Start of Block
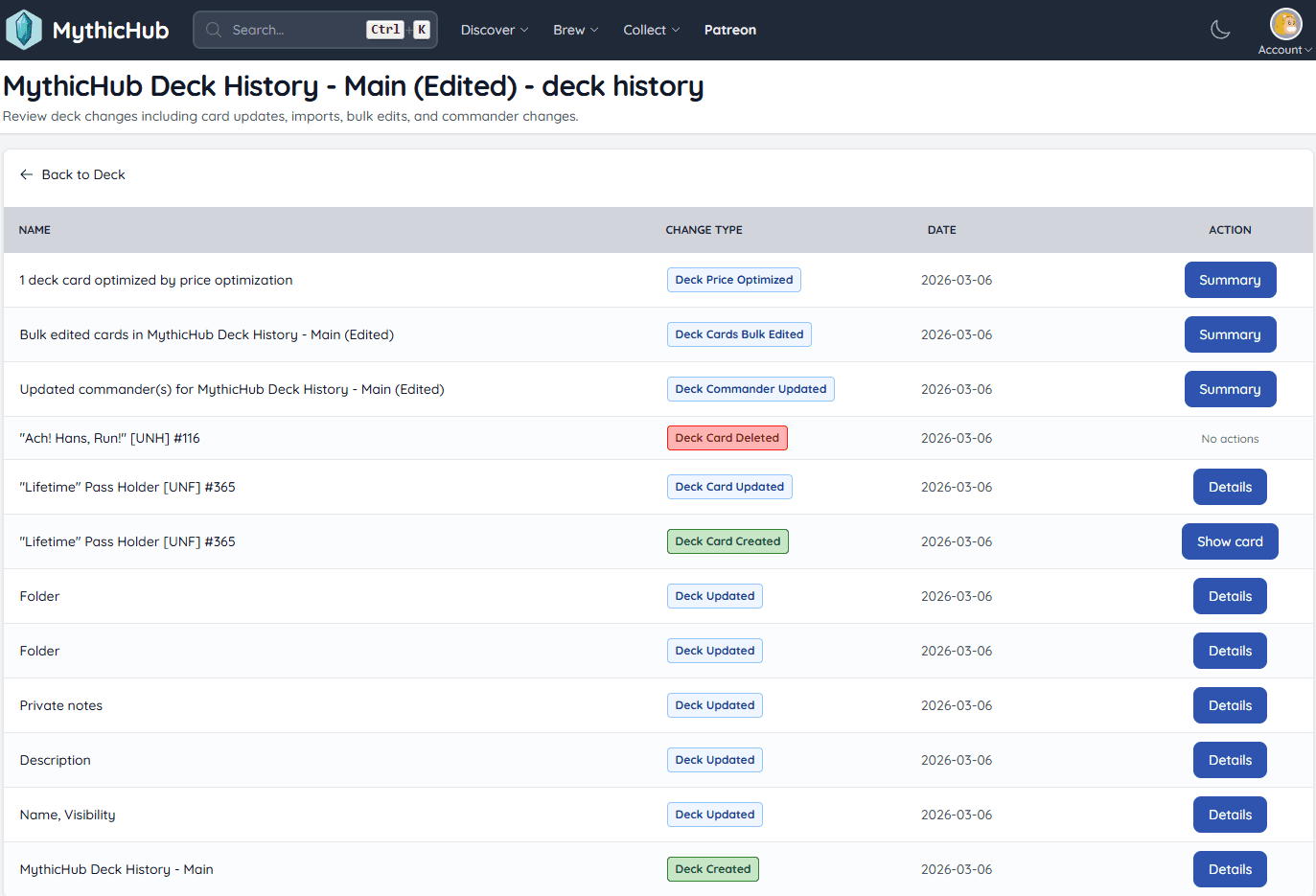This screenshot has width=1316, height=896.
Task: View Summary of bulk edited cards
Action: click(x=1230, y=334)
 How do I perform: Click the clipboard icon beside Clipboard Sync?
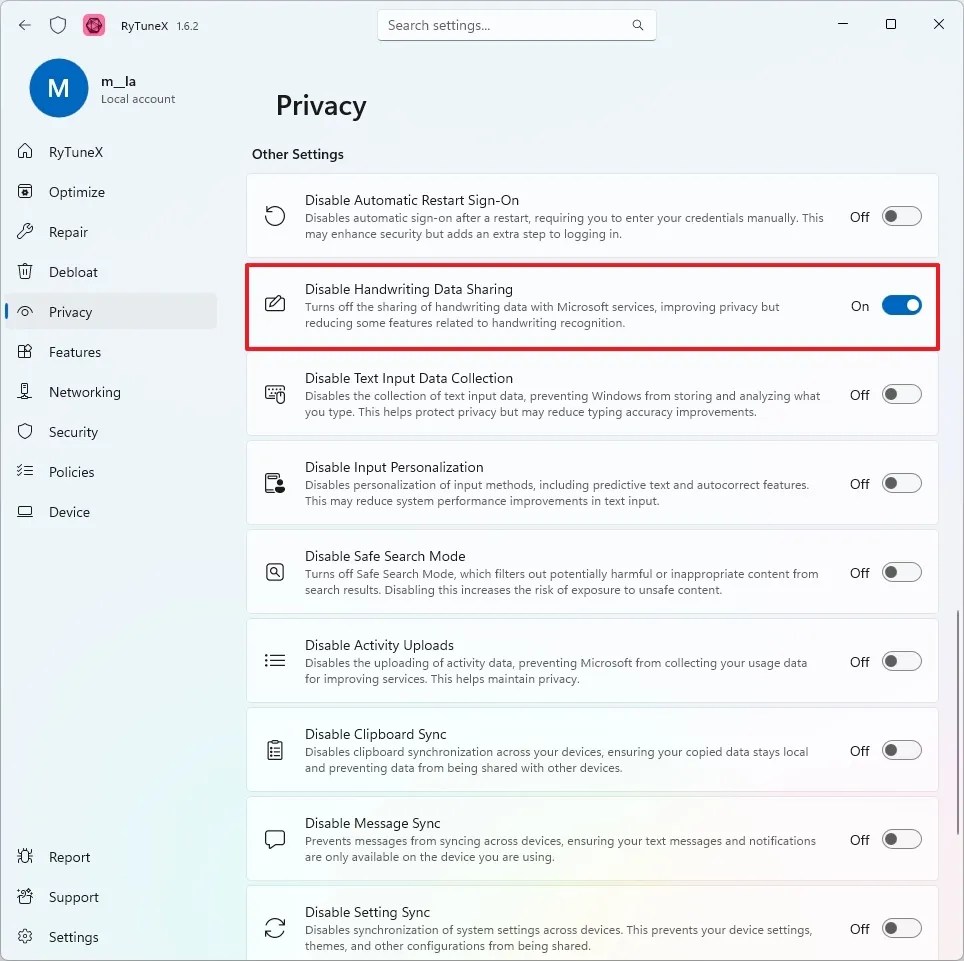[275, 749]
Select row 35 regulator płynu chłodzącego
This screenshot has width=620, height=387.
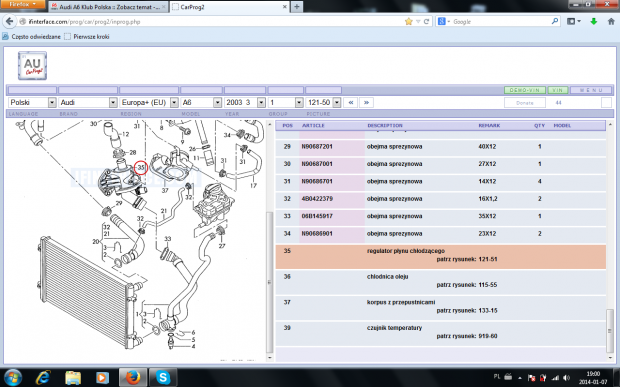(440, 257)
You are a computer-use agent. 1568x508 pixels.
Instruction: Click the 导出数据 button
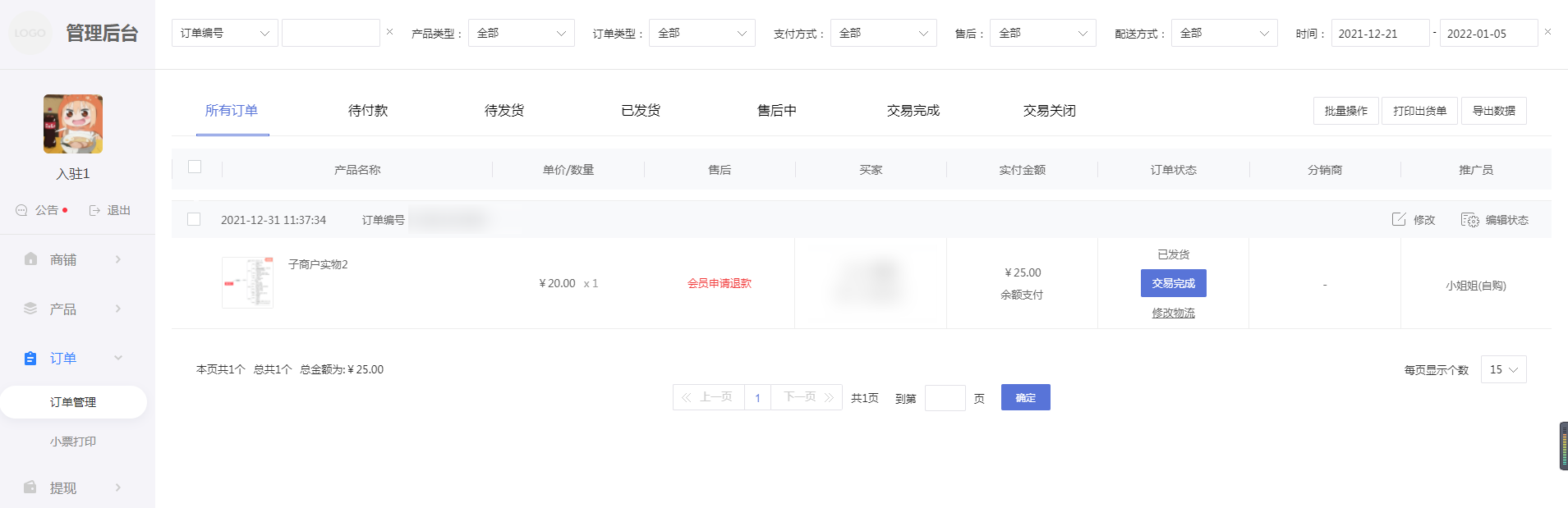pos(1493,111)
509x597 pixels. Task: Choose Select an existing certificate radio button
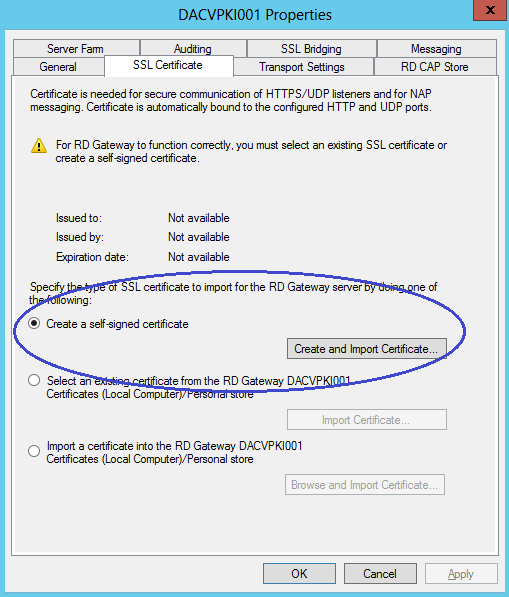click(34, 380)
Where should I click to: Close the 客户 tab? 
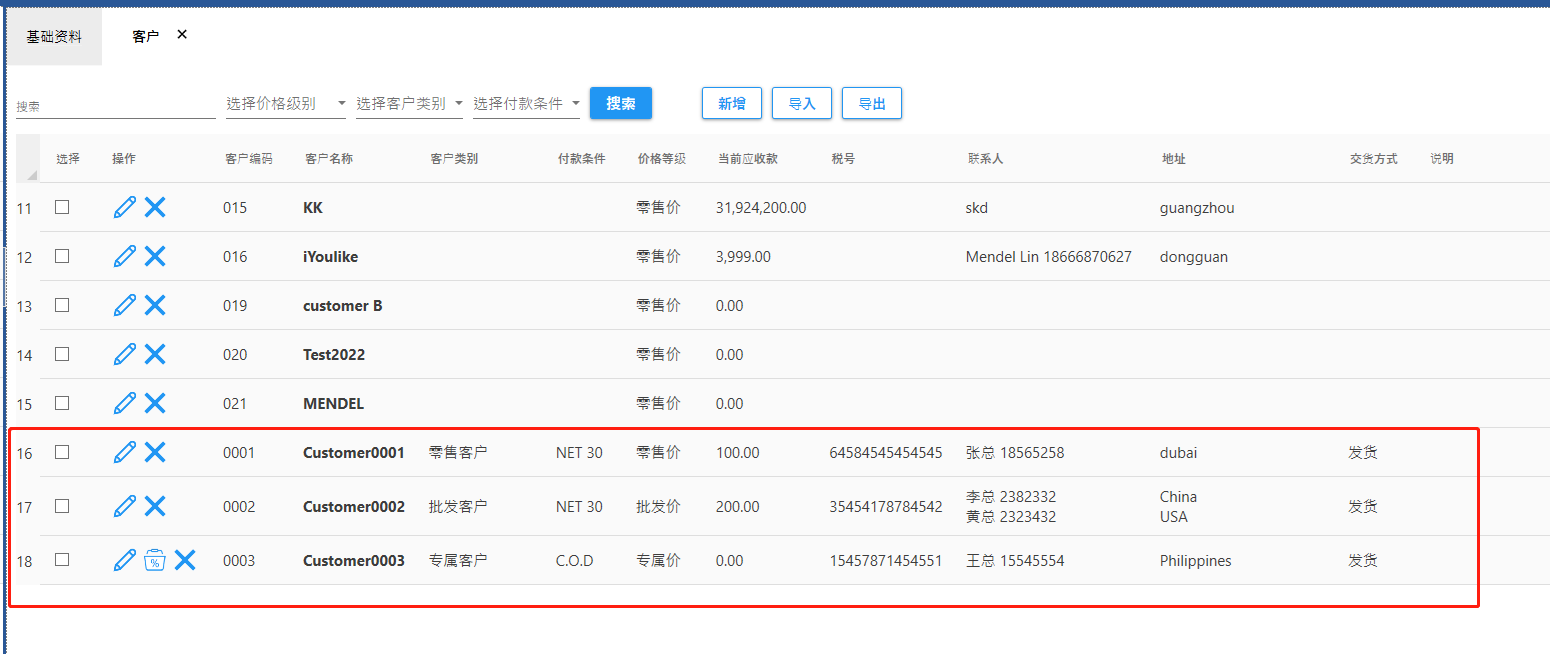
End of Block
- [PROBLEM]
Would you please write out exactly the lines between the line containing "509x597 pixels. Task: Choose" and the last line of the listing above, inclusive, without pictures?

- [RESPONSE FOR THIS EXERCISE]
509x597 pixels. Task: Choose Select an existing certificate radio button
click(34, 380)
Where should I click to: Close the 客户 tab? 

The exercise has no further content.